Word and element pointing lines:
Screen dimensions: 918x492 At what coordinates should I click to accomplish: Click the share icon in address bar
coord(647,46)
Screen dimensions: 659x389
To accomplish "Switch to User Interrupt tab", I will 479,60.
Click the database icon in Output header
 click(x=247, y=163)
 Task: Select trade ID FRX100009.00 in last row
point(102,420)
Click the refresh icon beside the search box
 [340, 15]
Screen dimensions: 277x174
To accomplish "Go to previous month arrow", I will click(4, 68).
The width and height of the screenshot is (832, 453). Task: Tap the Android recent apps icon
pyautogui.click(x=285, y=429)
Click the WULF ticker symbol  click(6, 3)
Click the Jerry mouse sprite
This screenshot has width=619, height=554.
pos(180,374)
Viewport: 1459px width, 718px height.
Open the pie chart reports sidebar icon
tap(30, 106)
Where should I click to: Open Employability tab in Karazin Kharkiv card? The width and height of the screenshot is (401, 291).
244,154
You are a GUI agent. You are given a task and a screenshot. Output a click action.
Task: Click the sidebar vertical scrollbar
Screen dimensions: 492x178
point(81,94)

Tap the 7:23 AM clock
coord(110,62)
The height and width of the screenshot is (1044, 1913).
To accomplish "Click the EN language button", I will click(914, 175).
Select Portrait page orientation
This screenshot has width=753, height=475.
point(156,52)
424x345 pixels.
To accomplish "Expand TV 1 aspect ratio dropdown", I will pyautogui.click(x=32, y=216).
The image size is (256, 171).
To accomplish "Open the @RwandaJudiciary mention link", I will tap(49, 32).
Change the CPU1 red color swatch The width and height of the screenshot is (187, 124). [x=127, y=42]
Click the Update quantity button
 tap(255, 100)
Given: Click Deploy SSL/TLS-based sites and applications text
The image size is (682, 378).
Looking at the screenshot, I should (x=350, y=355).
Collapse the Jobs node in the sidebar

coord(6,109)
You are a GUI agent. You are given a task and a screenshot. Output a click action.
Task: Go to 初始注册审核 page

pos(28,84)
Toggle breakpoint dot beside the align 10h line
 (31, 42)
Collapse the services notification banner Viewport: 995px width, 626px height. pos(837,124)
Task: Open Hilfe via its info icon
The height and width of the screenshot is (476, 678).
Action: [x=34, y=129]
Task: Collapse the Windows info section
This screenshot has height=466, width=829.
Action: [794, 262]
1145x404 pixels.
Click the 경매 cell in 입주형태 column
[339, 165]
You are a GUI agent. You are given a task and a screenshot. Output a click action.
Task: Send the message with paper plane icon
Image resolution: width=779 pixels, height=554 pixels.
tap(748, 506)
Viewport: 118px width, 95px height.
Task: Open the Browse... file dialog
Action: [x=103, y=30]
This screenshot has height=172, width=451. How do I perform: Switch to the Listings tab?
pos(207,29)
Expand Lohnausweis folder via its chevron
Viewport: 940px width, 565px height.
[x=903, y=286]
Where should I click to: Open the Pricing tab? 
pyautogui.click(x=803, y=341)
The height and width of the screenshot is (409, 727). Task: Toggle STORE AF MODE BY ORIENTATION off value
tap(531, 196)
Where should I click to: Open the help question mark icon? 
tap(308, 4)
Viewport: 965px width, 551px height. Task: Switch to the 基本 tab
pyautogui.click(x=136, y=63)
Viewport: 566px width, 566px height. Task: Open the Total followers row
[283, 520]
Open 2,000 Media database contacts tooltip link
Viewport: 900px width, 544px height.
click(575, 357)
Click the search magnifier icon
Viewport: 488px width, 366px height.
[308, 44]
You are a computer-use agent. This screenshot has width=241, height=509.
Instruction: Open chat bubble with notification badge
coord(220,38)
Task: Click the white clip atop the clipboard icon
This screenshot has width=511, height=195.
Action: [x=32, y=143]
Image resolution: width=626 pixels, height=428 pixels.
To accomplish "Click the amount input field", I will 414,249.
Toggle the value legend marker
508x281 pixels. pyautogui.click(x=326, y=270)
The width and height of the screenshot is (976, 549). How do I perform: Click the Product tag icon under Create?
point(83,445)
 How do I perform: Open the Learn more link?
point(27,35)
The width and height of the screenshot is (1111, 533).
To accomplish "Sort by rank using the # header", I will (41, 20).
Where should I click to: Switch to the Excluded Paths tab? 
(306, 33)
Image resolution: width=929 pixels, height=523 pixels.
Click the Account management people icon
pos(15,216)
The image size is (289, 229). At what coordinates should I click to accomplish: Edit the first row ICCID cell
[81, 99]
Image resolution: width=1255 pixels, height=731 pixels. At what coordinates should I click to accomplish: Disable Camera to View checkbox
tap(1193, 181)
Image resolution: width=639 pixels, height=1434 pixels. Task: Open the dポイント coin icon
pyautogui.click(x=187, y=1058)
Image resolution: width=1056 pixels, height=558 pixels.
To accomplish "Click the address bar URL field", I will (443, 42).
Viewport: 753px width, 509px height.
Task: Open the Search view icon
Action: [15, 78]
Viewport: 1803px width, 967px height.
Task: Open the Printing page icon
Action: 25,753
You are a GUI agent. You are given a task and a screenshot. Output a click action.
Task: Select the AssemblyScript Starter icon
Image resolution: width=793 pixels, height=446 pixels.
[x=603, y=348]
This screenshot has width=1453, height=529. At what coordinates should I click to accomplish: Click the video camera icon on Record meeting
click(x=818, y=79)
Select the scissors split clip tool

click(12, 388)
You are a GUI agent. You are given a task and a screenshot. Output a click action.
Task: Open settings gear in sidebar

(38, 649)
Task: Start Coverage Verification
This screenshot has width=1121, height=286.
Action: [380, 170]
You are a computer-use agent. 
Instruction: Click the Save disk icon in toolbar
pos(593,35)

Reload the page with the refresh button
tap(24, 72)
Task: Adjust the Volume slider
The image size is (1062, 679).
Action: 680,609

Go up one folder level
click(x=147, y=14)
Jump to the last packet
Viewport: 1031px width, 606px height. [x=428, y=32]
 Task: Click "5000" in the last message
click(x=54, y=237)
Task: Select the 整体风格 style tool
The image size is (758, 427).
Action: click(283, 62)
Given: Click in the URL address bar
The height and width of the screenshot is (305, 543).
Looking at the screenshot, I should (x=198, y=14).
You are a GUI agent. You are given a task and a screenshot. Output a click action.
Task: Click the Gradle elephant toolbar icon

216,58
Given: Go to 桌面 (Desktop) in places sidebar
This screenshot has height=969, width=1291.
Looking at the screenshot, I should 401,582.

STATED EXERCISE:
Print the lines starting with the line that contains "Click the WULF" and going on through the line that contains "point(156,52)". Reproduce them exactly.

OUTPUT OF THE TASK:
Click the WULF ticker symbol  click(6, 3)
Click the Jerry mouse sprite
This screenshot has width=619, height=554.
pos(180,374)
Viewport: 1459px width, 718px height.
Open the pie chart reports sidebar icon
tap(30, 106)
Where should I click to: Open Employability tab in Karazin Kharkiv card? The width and height of the screenshot is (401, 291).
244,154
You are a GUI agent. You are given a task and a screenshot. Output a click action.
Task: Click the sidebar vertical scrollbar
Screen dimensions: 492x178
point(81,94)

Tap the 7:23 AM clock
coord(110,62)
The height and width of the screenshot is (1044, 1913).
To accomplish "Click the EN language button", I will click(914, 175).
Select Portrait page orientation
This screenshot has width=753, height=475.
point(156,52)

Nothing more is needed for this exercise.